◆ EXERCISE PROMPT ◆
Pictures are to be left out. Return exactly the lines below from the one with "Task: Edit the Meeting with team appointment" up to and including the one with "Task: Click the".

Segment Start: DATASET RECORDS

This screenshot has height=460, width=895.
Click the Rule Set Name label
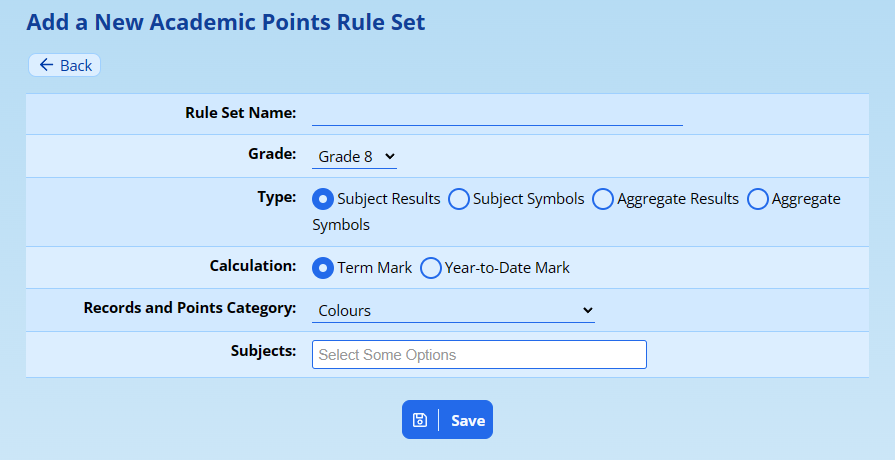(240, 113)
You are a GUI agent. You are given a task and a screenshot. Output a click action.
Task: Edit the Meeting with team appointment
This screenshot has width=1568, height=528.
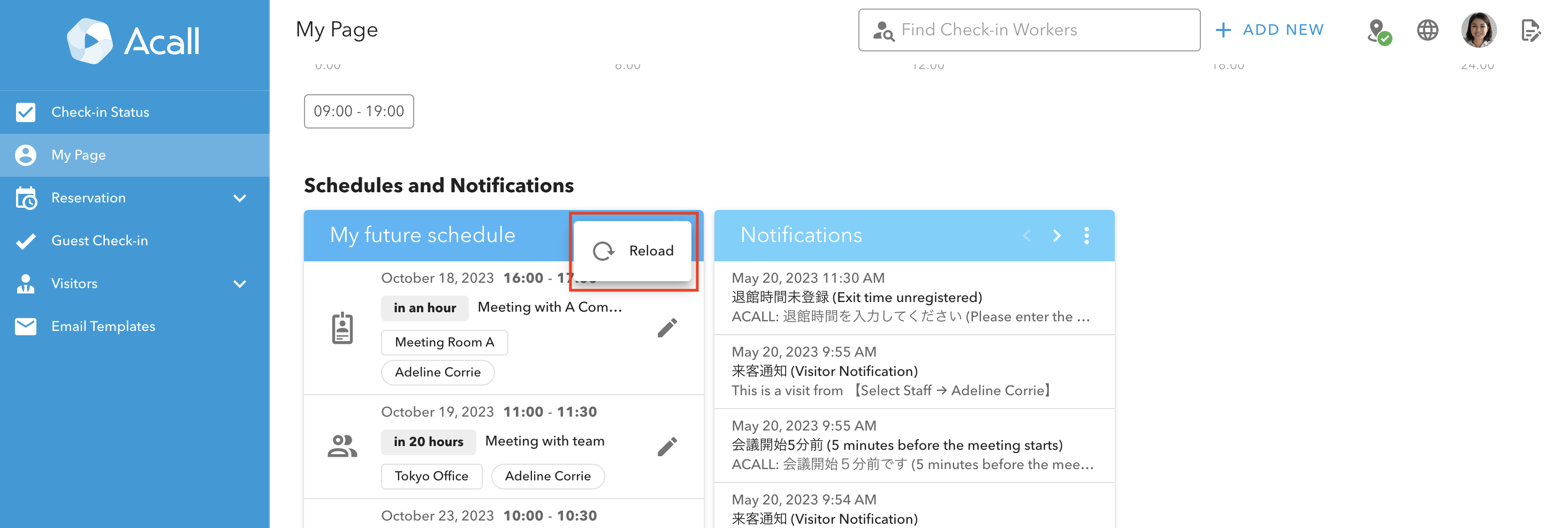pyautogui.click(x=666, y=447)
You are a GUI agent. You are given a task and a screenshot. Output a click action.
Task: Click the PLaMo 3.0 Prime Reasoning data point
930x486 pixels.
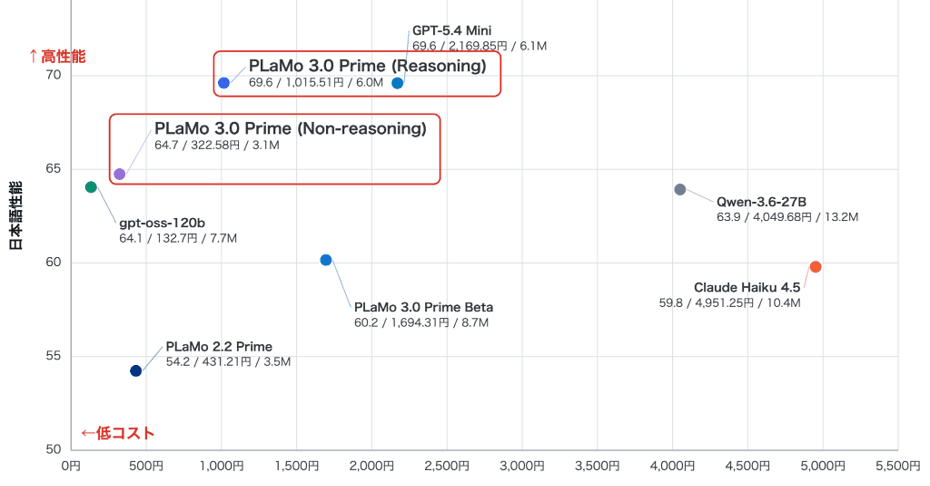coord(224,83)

Segment End: DATASET RECORDS
Segment Start: DATASET RECORDS

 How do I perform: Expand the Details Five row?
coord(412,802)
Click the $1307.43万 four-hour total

Segment End: DATASET RECORDS
Segment Start: DATASET RECORDS

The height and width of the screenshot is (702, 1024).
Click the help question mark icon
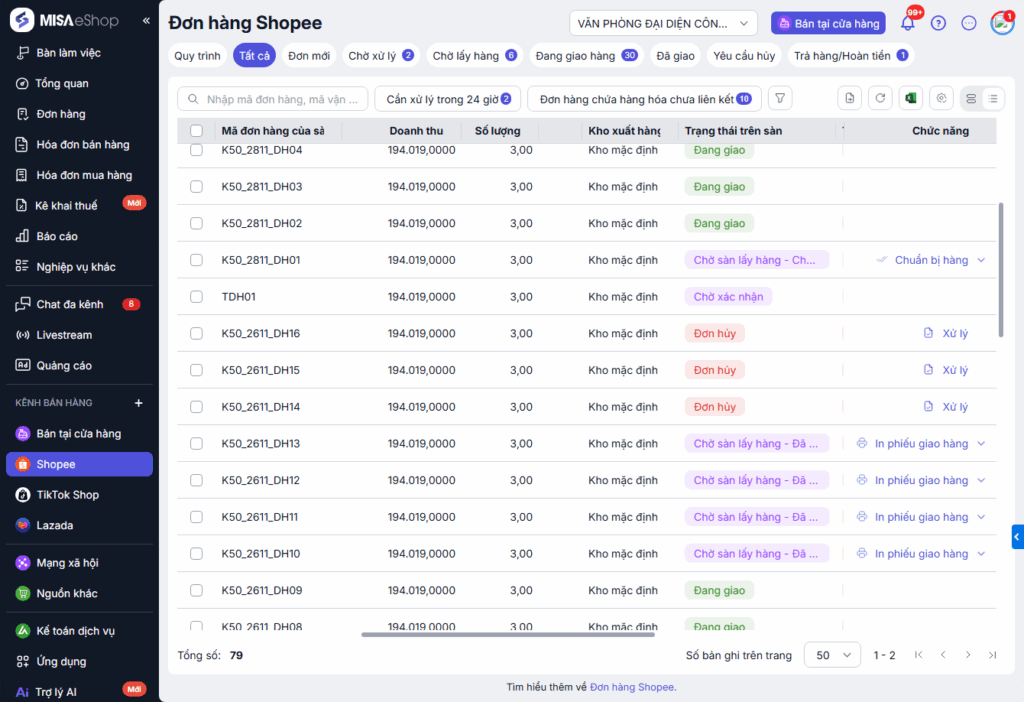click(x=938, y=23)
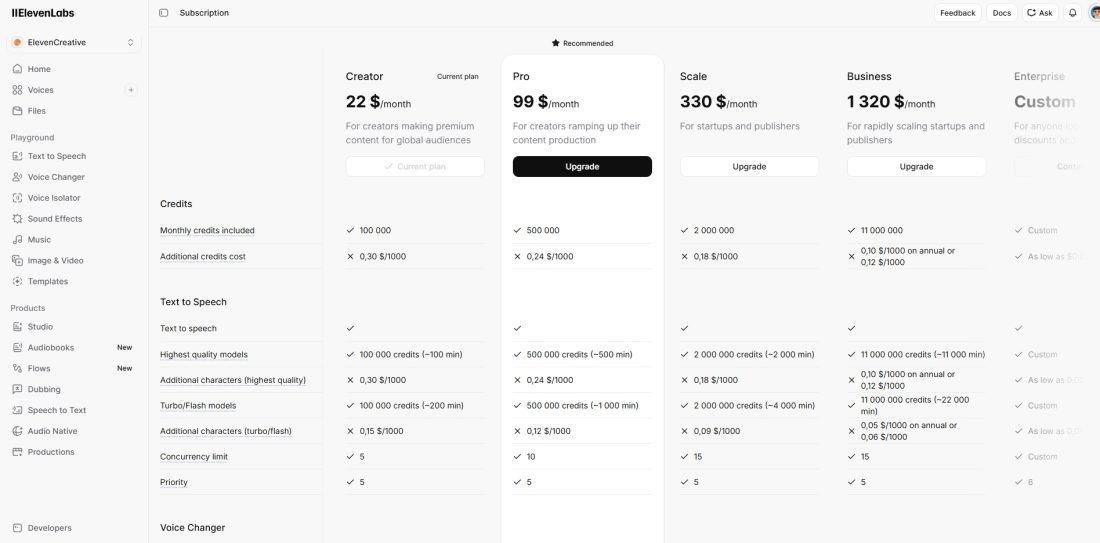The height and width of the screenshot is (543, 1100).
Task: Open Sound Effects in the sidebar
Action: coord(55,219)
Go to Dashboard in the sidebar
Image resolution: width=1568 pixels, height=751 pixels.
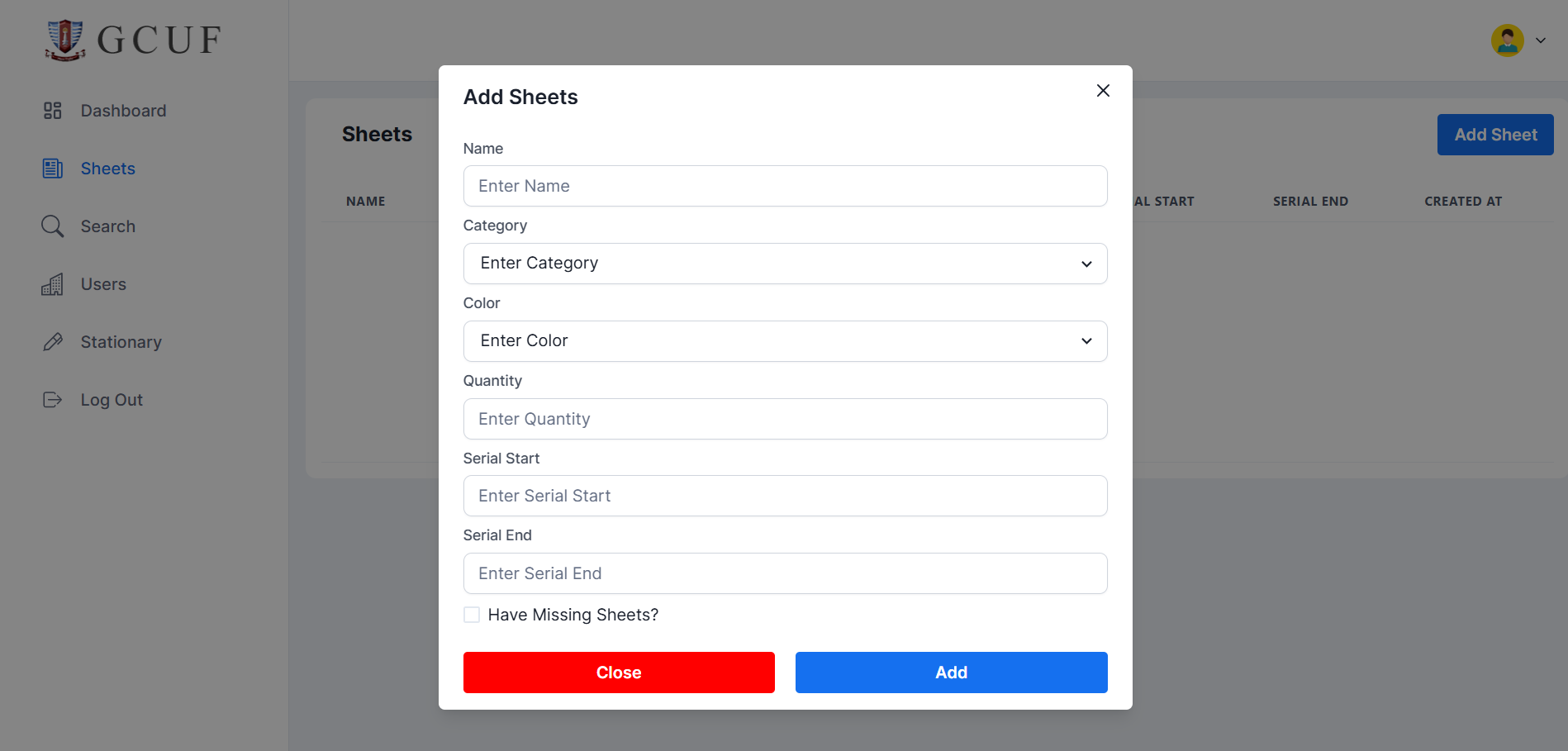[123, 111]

Segment End: DATASET RECORDS

◆ YOUR RESPONSE ◆
Task: Edit the Meeting with team appointment
This screenshot has width=1568, height=528.
pyautogui.click(x=666, y=447)
You are a GUI agent. You are given a task and a screenshot. Output a click action.
Task: Click the PLaMo 3.0 Prime Reasoning data point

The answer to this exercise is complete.